The special effects are inconstant throughout the film with some effects being amazing while others are subpar.  Writing wise the film progresses well and the narrative is pretty clear considering the nature of film genre’s different narrative structure.  The weapons and techniques to track and hunt the Trolls are straight out of a fantasy setting albeit with a modern twist.  The English dubbed version as one might image is serviceable with some hard translation and awkward almost unnatural sounding dialogue.  Like many foreign films the subtitled version works better even with some clunky dialogue. Hearing bad lines spoken by actors is harder to process then reading them on the screen.      

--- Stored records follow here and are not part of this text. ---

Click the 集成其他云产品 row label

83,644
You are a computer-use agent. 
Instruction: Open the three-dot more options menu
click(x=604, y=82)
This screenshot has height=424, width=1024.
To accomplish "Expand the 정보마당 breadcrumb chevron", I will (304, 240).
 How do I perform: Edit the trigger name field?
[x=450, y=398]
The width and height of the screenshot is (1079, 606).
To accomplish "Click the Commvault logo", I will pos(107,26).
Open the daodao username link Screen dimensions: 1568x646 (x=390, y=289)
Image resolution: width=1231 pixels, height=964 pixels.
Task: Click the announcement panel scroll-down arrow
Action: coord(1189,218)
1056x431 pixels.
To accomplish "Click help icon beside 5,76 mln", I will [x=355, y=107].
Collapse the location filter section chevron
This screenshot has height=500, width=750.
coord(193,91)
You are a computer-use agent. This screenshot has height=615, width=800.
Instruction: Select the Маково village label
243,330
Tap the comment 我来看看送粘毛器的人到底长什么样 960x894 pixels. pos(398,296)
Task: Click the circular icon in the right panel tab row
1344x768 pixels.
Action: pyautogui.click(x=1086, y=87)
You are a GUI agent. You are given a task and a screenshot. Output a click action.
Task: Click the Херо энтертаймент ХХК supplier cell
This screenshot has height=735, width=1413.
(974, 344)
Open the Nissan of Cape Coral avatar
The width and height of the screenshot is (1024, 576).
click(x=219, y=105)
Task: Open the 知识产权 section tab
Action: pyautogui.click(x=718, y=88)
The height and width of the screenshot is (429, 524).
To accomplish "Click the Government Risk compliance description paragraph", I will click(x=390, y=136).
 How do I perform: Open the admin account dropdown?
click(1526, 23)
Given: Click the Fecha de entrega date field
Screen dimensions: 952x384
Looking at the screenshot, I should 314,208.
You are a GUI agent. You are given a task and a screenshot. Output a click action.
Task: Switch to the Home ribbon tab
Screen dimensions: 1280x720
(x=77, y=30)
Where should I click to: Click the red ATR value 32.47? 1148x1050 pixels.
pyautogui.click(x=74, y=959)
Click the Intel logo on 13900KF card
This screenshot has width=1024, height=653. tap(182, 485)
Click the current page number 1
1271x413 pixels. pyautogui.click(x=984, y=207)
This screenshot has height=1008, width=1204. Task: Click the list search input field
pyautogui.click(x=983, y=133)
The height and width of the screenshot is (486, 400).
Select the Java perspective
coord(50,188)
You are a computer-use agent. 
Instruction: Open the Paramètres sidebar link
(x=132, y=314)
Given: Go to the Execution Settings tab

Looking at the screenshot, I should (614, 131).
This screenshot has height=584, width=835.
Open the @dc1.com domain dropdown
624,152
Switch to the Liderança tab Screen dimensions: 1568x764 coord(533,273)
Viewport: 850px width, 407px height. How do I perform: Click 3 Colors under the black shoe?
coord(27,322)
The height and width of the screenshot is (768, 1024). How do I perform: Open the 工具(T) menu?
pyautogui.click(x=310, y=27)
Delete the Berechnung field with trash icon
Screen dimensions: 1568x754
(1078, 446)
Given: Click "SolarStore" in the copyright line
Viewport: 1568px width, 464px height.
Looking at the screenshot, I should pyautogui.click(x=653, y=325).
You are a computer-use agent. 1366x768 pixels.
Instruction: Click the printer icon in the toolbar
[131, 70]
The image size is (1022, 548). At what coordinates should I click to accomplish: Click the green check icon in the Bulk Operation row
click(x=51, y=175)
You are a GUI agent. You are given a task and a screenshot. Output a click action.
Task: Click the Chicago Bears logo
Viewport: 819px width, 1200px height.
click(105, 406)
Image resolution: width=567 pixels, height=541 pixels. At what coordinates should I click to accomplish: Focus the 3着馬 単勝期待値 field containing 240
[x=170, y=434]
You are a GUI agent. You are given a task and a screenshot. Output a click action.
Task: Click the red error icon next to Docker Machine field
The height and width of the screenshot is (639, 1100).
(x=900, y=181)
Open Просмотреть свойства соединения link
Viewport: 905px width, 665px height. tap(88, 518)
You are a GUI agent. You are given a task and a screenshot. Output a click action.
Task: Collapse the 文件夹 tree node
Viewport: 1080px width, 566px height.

If ever there were a blueprint on how to properly execute a film of this nature then The Troll Hunter is just that.  By no means is this movie reinventing the genre or breaking new grounds in film making.  The look of the movie captures the feel of a student made film but at the same time keeps the polish of a professional movie.  Considering past films like Blair Witch Project and Cloverfield and their use of the shaking cam technique this film uses it sparingly.  The big success of this film is the “payoff” (the showing of the subject material of the film) that the aforementioned films either lacked (Blair Witch) or were not fulfilling enough (Cloverfield).  Reveals in this film are paced just right giving the audience a chance to see the Trolls as the students making the film encounter them.    

This movie is defiantly a Netflix worthy film or if you can find on BlueRay cheap.